_PROVIDED INFORMATION_
--

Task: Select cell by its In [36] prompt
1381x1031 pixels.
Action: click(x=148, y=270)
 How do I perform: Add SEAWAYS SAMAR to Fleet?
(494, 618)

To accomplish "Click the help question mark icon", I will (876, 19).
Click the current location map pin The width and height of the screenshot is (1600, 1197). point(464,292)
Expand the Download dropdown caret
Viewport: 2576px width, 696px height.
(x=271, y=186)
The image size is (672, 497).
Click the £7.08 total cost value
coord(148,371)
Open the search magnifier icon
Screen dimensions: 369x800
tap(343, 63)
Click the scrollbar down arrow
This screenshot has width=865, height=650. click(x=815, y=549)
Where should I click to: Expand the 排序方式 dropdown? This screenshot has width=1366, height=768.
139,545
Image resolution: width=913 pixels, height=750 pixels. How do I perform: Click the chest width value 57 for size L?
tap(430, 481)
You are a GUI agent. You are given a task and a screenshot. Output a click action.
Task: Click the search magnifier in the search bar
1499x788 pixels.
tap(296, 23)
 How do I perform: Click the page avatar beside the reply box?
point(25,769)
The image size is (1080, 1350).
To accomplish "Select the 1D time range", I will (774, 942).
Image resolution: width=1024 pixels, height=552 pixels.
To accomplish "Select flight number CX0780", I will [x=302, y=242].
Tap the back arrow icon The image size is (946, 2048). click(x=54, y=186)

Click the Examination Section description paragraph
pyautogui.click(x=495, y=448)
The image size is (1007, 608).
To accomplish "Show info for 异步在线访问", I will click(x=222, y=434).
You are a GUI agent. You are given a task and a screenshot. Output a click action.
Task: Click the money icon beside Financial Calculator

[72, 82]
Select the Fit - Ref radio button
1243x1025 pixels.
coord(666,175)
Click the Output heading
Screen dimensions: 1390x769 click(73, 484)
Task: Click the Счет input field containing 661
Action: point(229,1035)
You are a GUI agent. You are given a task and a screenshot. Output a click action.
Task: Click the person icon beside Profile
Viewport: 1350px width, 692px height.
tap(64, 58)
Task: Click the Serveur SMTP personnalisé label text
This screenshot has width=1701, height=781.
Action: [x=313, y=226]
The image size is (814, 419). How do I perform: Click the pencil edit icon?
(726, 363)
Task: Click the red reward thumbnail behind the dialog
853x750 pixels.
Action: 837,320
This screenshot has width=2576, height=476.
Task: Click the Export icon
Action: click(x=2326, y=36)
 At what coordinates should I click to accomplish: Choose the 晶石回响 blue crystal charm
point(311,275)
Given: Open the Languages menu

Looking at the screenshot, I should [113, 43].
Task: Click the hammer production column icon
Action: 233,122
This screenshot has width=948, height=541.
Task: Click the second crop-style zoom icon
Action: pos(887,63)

--

_REQUIRED ACTION_
The required result is an exact repeat of the records above from the line containing "At what coordinates" to their final line.

_WRITTEN ANSWER_
 At what coordinates should I click to accomplish: Choose the 晶石回响 blue crystal charm
point(311,275)
Given: Open the Languages menu

Looking at the screenshot, I should [113, 43].
Task: Click the hammer production column icon
Action: 233,122
This screenshot has width=948, height=541.
Task: Click the second crop-style zoom icon
Action: pos(887,63)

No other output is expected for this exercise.